_SUPPLIED TEXT_.

Even from up here, it’s a view that seems typically French, so it’s interesting to remember that Niort was once an important part of England. When Eleanor of Aquitaine divorced the pious Louis VII in 1152 to marry our own hearty hero Henry II, a sizeable chunk of south-west France became English. And among Eleanor’s many minor titles was Countess of Poitou, a province which roughly corresponded to the modern departments of Deux-Sèvres and Vienne.
But by the time the Hundred Years War came to an end in 1453, England had lost everything but Calais, and Poitou was firmly back in French hands. Today, the former Plantagenet territory of Deux-Sèvres is one of four departments that make up the Poitou-Charentes region. Tucked between the Loire Valley and the Atlantic Coast, it may not offer the high-profile tourist attractions of La Rochelle, Ile-de-Ré or Cognac Country, but Deux-Sèvres does offer a bucketload of authentic French charm.
Its largely rural landscape includes delightful small towns and villages, glorious Romanesque churches, and a unique expanse of beautiful wetland habitat. What’s more, it’s easy to get to. Drive south from the western channel ports, or do as I did and take the train from Paris- Montparnasse to Niort, and pick up a hire car.

_EXERCISE DETAILS_.
Condense the paragraph of the Niort text that begins "But by the time the Hundred Years War" into a short bulleted list that keeps its main facts. The data after this point is separate from the Niort text.

_COLLECTED DATA_.
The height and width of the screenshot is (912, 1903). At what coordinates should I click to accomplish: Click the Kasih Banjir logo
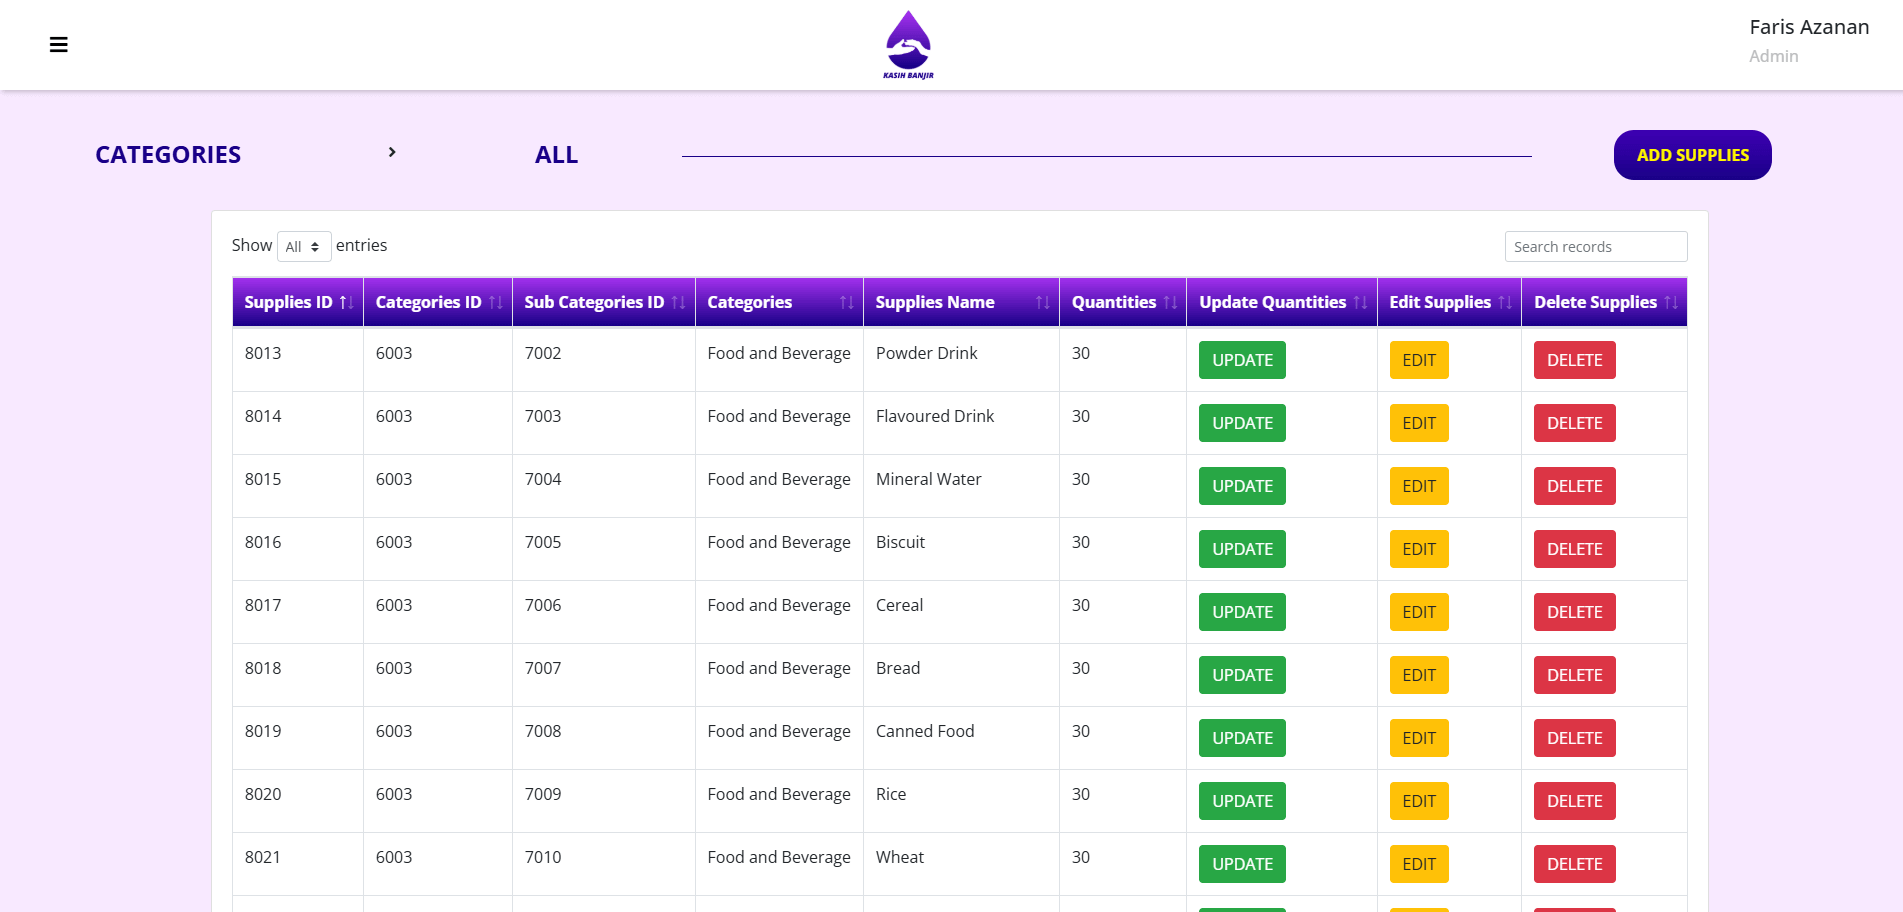pos(908,45)
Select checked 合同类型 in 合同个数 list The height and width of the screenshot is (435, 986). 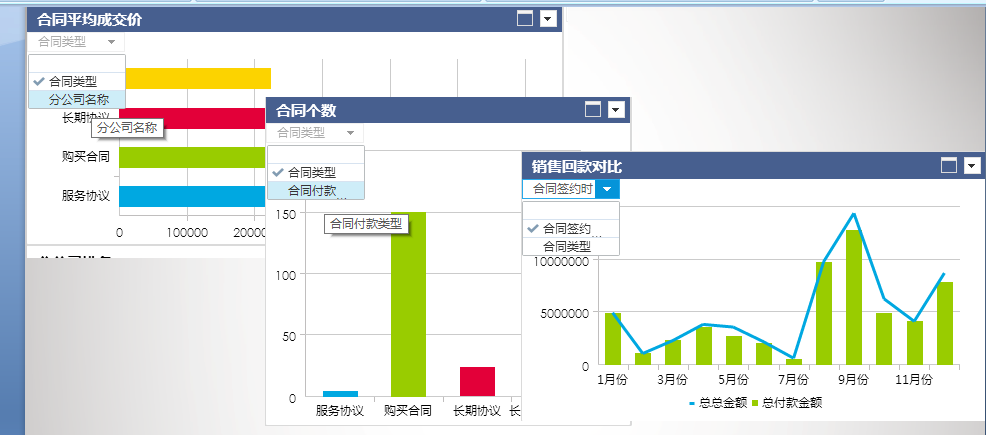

_EXPECTED OUTPUT_.
- When the Hundred Years War ended in 1453, England had lost everything except Calais, and Poitou was back under French control.
- Deux-Sèvres, once Plantagenet territory, is now one of four departments in the Poitou-Charentes region.
- It lies between the Loire Valley and the Atlantic Coast.
- It lacks the high-profile attractions of La Rochelle, Ile-de-Ré or Cognac Country but offers plenty of authentic French charm.